(Screenshot grounding data)
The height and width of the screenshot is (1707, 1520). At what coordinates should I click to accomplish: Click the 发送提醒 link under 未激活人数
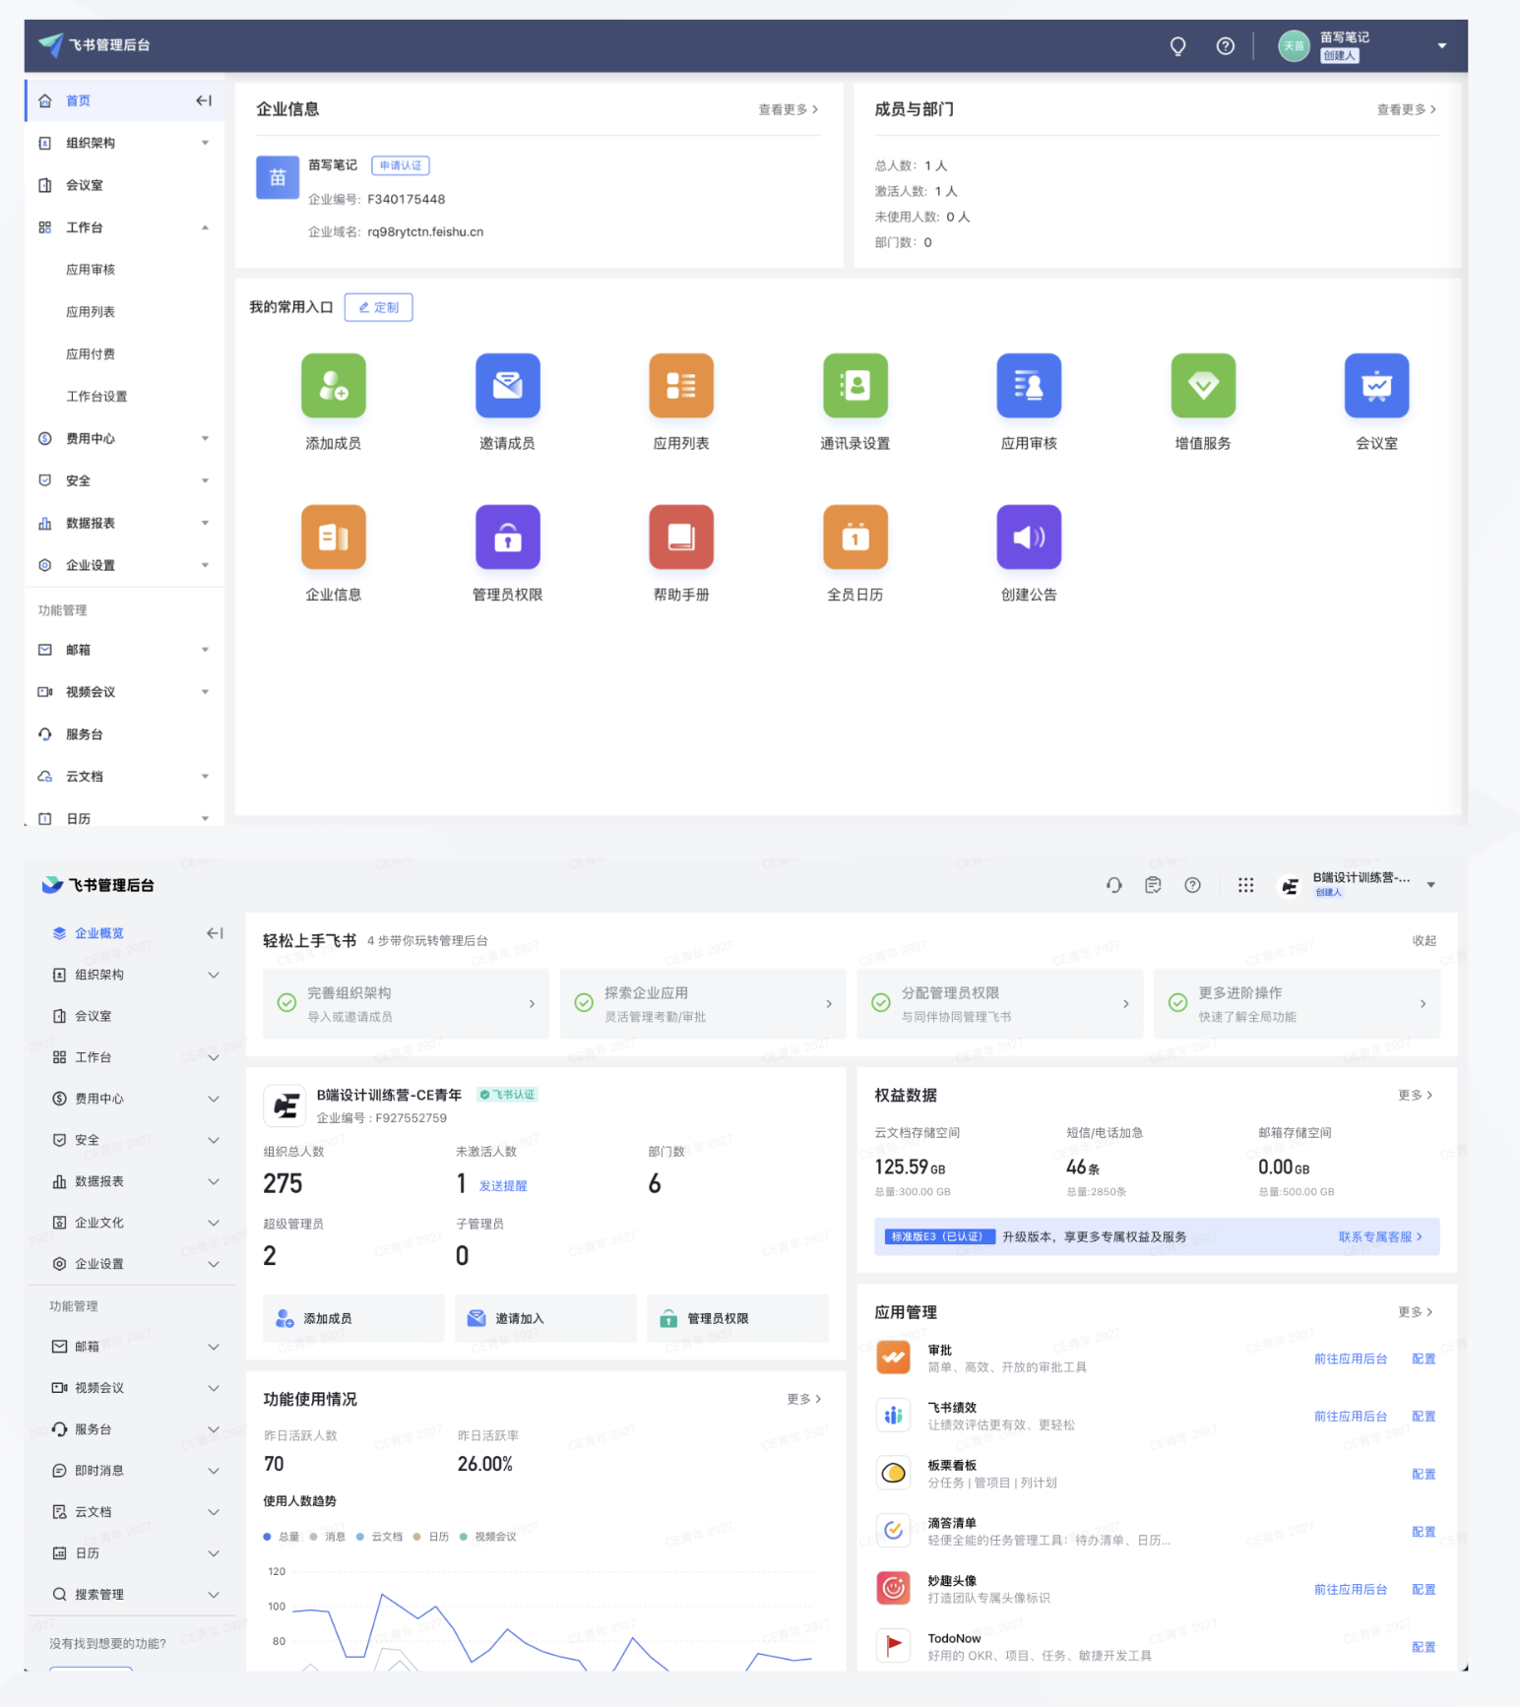pyautogui.click(x=502, y=1186)
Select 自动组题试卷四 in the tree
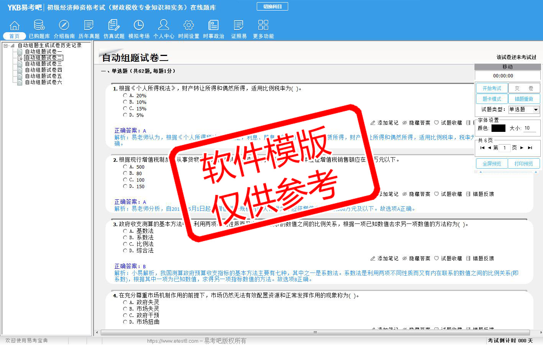Image resolution: width=543 pixels, height=345 pixels. pos(43,70)
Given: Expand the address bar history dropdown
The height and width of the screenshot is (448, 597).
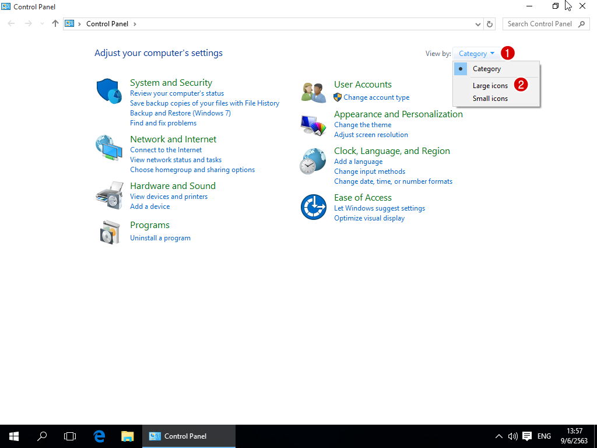Looking at the screenshot, I should 478,24.
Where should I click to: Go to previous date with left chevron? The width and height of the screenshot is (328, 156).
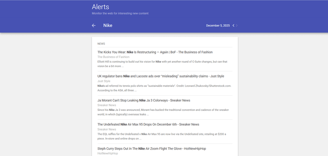tap(234, 25)
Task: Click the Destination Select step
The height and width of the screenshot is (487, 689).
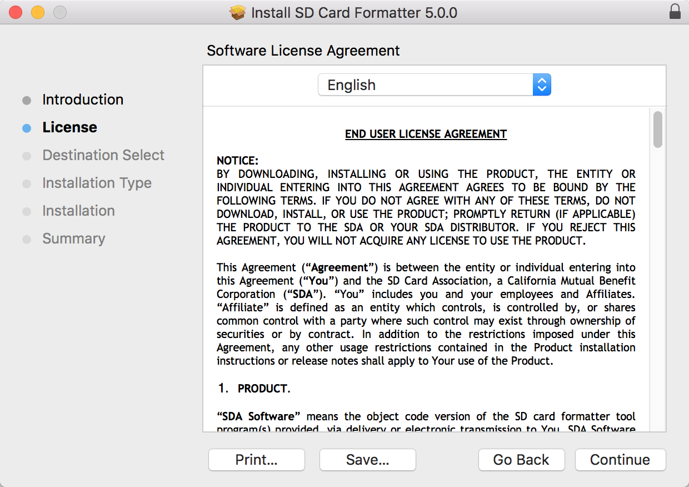Action: pyautogui.click(x=103, y=155)
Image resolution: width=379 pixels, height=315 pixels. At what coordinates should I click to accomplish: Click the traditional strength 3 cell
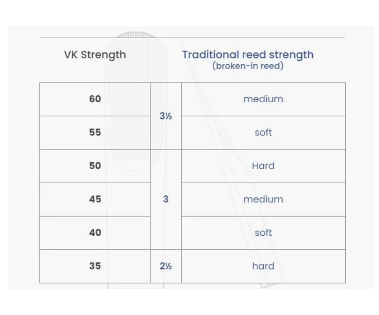[x=165, y=199]
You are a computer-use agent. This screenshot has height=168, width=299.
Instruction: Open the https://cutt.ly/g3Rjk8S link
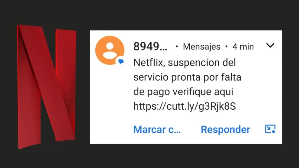click(x=185, y=106)
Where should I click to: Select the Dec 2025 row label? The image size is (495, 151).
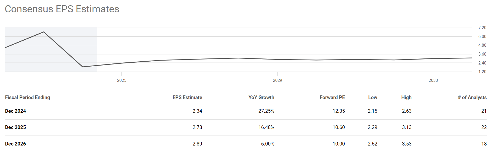point(15,127)
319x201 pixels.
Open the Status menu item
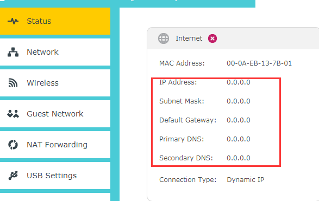55,21
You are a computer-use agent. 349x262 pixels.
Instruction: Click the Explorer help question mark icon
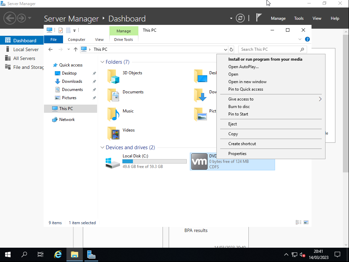click(x=307, y=40)
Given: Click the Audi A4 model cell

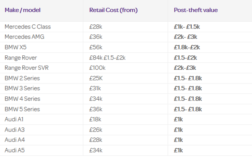Looking at the screenshot, I should 14,140.
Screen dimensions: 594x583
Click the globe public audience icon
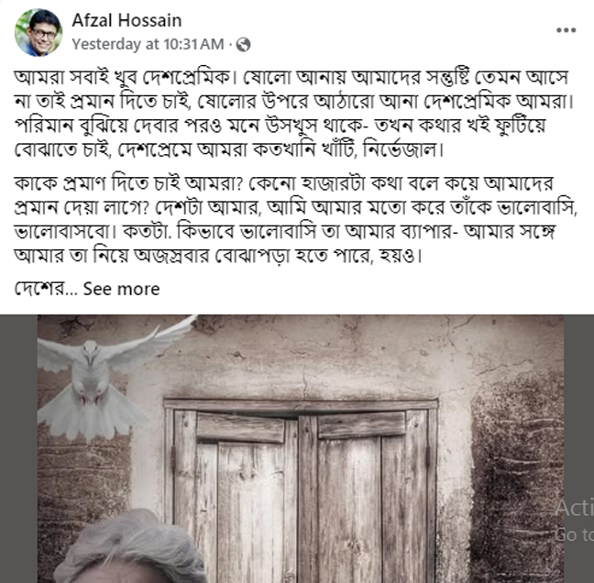tap(243, 45)
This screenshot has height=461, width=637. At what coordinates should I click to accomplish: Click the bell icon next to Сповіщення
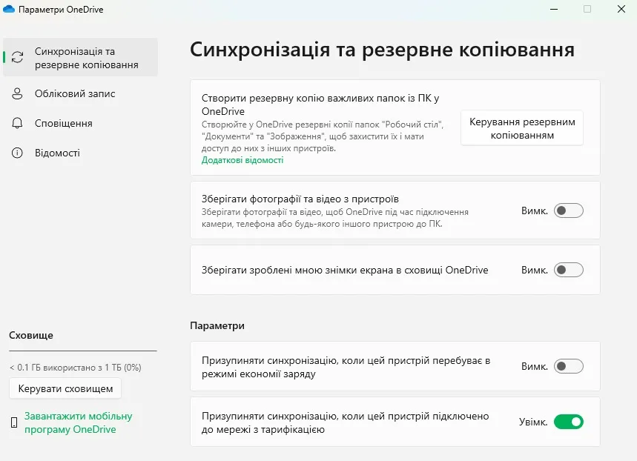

## INSTRUCTIONS TO FOLLOW
Copy exactly, without pictures, the lines above from the one with "The height and width of the screenshot is (448, 597)." down to the one with "319x201 pixels.", inclusive.

## SOLUTION FOR THIS EXERCISE
The height and width of the screenshot is (448, 597).
Looking at the screenshot, I should 478,24.
Where should I click to: Go to previous date with left chevron? The width and height of the screenshot is (328, 156).
tap(234, 25)
Task: Click the Destination Select step
The height and width of the screenshot is (487, 689).
Action: pyautogui.click(x=103, y=155)
Image resolution: width=379 pixels, height=315 pixels. At what coordinates should I click to accomplish: Click the traditional strength 3 cell
[x=165, y=199]
You are a computer-use agent. This screenshot has height=168, width=299.
Instruction: Open the https://cutt.ly/g3Rjk8S link
click(x=185, y=106)
Where should I click to: Select the Dec 2025 row label? The image size is (495, 151).
point(15,127)
319x201 pixels.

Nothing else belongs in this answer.